### Assignment
Please output the data below exactly as given, starting at its first line and stopping after the line that contains "Screen dimensions: 1280x623".

### Stored data

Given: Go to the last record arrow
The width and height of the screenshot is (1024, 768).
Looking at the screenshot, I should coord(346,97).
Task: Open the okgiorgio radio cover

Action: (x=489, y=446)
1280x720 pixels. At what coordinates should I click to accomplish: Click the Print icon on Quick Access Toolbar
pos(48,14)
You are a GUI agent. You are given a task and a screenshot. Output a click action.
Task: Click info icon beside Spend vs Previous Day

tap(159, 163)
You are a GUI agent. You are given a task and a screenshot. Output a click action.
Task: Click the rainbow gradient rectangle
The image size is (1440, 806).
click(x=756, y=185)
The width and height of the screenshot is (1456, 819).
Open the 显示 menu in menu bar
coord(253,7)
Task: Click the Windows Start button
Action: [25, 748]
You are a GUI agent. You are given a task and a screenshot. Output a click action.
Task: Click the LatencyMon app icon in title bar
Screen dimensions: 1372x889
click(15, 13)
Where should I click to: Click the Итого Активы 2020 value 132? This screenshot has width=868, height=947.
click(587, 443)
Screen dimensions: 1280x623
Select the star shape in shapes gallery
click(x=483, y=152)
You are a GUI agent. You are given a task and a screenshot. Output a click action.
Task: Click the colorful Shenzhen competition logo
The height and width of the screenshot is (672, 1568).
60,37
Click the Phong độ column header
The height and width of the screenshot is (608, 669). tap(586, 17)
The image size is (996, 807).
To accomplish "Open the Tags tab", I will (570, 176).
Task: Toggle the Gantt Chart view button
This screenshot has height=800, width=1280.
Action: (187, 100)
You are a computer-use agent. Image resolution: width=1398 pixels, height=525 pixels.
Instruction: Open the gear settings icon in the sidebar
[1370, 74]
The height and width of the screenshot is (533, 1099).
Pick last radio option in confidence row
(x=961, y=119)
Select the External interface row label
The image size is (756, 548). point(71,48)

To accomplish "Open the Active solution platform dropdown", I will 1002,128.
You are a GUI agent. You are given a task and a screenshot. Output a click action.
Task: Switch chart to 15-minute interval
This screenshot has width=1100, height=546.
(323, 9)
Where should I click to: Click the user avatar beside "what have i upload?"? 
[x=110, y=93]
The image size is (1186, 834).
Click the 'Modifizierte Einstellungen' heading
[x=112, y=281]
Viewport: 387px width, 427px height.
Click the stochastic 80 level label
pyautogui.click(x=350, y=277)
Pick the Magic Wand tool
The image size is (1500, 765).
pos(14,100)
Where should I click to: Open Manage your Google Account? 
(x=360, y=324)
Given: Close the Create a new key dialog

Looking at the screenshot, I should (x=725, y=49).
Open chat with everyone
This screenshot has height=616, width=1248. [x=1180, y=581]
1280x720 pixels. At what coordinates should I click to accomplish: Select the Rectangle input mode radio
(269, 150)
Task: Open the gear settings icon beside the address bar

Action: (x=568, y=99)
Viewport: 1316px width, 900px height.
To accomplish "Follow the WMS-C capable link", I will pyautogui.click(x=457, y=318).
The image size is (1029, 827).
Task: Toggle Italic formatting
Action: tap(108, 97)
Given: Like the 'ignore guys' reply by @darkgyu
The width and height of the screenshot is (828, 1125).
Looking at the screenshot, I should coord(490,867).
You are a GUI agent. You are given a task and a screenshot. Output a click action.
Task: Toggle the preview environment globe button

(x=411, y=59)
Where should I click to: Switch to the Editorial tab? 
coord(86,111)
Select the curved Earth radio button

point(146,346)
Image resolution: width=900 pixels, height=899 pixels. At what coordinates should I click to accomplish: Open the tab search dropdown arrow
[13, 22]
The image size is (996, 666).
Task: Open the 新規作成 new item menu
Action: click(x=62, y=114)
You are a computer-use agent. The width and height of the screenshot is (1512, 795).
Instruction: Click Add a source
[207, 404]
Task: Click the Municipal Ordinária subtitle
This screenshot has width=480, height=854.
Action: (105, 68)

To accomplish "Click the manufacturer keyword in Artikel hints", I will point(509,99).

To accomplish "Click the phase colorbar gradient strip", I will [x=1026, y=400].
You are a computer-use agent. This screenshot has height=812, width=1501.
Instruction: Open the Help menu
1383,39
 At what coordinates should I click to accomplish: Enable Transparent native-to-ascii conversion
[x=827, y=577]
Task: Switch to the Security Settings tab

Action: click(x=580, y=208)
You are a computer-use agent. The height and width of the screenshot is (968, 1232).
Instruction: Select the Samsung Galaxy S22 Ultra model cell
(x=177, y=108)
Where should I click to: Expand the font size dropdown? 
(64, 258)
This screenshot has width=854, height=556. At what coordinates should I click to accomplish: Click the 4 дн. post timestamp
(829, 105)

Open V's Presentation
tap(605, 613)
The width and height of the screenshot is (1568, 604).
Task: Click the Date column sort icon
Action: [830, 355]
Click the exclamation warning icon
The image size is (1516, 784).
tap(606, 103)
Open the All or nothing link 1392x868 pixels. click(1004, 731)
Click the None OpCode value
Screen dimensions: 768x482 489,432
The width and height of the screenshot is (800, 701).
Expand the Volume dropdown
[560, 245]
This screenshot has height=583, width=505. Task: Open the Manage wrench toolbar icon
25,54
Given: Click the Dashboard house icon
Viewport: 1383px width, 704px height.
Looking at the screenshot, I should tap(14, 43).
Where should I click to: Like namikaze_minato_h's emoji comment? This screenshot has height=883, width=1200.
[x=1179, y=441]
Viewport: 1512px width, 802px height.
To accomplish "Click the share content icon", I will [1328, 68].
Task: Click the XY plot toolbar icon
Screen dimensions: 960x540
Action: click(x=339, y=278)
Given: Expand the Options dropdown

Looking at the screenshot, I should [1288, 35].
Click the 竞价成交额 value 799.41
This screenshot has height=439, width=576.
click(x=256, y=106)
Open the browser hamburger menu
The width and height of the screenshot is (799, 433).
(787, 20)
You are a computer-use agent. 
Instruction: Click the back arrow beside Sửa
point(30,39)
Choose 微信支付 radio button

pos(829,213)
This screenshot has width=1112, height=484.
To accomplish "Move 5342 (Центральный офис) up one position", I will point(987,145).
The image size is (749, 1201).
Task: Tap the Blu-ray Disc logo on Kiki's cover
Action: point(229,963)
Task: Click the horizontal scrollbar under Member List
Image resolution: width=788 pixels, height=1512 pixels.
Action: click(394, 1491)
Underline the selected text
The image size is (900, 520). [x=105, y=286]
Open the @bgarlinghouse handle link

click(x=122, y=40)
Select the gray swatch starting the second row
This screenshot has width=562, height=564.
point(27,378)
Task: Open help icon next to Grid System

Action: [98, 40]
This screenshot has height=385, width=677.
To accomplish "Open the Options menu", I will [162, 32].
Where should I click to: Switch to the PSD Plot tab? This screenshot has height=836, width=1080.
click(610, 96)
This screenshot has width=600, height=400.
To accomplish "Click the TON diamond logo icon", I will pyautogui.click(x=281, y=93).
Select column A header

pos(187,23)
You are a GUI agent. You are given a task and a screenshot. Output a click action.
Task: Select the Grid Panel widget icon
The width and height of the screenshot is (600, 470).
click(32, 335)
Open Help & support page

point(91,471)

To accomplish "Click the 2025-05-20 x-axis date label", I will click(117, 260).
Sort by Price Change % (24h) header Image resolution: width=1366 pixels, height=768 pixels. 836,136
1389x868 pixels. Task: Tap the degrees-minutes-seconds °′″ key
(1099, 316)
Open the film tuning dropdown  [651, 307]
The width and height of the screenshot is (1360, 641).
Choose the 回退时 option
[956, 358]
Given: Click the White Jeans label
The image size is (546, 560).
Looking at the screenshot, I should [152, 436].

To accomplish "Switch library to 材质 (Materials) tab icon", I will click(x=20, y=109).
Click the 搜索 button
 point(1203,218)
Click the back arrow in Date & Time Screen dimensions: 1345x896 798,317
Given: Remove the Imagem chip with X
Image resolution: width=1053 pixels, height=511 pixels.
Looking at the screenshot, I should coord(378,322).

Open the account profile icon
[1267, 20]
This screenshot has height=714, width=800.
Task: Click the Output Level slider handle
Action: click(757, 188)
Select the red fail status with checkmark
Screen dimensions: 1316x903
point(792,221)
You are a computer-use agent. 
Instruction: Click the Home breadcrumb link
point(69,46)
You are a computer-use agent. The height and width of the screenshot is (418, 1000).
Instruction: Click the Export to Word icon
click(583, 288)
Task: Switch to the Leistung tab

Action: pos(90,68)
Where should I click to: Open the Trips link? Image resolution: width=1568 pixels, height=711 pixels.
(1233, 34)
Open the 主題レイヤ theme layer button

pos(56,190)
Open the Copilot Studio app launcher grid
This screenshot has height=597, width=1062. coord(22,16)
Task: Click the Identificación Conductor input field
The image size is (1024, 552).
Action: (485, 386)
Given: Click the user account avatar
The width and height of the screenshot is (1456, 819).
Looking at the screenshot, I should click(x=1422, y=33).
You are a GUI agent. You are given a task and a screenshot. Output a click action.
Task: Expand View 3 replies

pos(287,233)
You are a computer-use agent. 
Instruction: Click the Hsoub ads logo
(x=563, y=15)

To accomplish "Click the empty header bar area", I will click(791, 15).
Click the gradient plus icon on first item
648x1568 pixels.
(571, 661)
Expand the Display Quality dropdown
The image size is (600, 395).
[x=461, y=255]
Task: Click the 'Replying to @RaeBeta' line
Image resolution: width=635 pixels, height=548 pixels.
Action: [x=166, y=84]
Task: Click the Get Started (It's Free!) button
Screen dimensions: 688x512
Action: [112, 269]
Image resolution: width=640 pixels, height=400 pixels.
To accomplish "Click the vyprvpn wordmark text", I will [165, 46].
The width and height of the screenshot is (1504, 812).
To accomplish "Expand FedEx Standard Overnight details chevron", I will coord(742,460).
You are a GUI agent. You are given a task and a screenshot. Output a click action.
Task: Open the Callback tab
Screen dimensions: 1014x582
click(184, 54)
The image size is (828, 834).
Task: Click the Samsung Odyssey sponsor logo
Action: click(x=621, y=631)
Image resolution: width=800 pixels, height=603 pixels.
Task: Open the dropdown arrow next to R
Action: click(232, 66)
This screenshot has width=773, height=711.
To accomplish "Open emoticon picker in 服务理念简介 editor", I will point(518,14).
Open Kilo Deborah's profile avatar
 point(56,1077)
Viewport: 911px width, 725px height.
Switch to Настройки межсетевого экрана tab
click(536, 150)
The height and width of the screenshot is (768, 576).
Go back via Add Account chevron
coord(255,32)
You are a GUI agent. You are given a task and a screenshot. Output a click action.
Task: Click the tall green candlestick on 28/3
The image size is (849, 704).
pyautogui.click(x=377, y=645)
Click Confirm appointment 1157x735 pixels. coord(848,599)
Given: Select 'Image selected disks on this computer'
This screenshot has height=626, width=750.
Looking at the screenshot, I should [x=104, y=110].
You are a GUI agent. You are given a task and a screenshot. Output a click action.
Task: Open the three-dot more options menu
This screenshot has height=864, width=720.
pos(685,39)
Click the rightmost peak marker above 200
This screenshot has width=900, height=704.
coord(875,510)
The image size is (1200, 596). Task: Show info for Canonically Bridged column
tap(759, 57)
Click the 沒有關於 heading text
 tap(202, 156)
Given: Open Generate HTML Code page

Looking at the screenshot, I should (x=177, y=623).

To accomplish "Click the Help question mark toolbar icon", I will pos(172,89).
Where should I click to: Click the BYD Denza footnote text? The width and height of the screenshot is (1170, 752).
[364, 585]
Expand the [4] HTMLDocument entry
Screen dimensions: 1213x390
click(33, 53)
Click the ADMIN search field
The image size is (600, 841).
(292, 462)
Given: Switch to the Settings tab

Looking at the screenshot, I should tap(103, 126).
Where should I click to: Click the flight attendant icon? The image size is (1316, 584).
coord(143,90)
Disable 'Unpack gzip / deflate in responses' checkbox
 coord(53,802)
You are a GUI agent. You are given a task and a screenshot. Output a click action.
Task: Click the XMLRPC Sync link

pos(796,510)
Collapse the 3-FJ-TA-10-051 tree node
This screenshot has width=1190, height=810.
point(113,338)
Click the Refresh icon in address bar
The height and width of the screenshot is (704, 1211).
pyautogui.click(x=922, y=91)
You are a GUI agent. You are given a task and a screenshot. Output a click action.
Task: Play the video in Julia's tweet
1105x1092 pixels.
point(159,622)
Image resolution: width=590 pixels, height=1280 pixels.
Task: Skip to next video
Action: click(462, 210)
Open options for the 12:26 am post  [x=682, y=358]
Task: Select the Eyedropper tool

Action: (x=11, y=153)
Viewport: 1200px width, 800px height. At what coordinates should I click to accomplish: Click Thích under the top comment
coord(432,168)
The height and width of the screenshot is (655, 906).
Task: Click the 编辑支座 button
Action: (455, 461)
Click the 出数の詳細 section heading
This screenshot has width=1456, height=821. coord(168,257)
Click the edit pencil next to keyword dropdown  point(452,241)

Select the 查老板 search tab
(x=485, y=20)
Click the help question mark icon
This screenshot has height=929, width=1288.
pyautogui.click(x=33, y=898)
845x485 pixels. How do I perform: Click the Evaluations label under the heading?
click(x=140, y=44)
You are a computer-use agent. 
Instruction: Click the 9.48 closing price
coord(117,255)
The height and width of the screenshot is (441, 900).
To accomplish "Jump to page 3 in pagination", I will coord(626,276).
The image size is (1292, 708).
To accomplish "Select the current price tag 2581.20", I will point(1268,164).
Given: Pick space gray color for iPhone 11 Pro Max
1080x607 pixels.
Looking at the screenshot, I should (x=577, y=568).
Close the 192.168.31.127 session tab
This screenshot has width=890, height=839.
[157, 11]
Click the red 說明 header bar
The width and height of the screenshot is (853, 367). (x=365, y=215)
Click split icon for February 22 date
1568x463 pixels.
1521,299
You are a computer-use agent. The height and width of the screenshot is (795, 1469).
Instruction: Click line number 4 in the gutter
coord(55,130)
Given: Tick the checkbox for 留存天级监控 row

### Response box
Given: Go to the last record arrow
The width and height of the screenshot is (1024, 768).
Looking at the screenshot, I should coord(346,97).
Task: Open the okgiorgio radio cover

Action: (x=489, y=446)
1280x720 pixels. At what coordinates should I click to accomplish: Click the Print icon on Quick Access Toolbar
pos(48,14)
You are a GUI agent. You are given a task and a screenshot. Output a click action.
Task: Click info icon beside Spend vs Previous Day

tap(159, 163)
You are a GUI agent. You are given a task and a screenshot. Output a click action.
Task: Click the rainbow gradient rectangle
The image size is (1440, 806).
click(x=756, y=185)
The width and height of the screenshot is (1456, 819).
Open the 显示 menu in menu bar
coord(253,7)
Task: Click the Windows Start button
Action: [25, 748]
You are a GUI agent. You are given a task and a screenshot. Output a click action.
Task: Click the LatencyMon app icon in title bar
Screen dimensions: 1372x889
click(15, 13)
Where should I click to: Click the Итого Активы 2020 value 132? This screenshot has width=868, height=947.
click(587, 443)
Screen dimensions: 1280x623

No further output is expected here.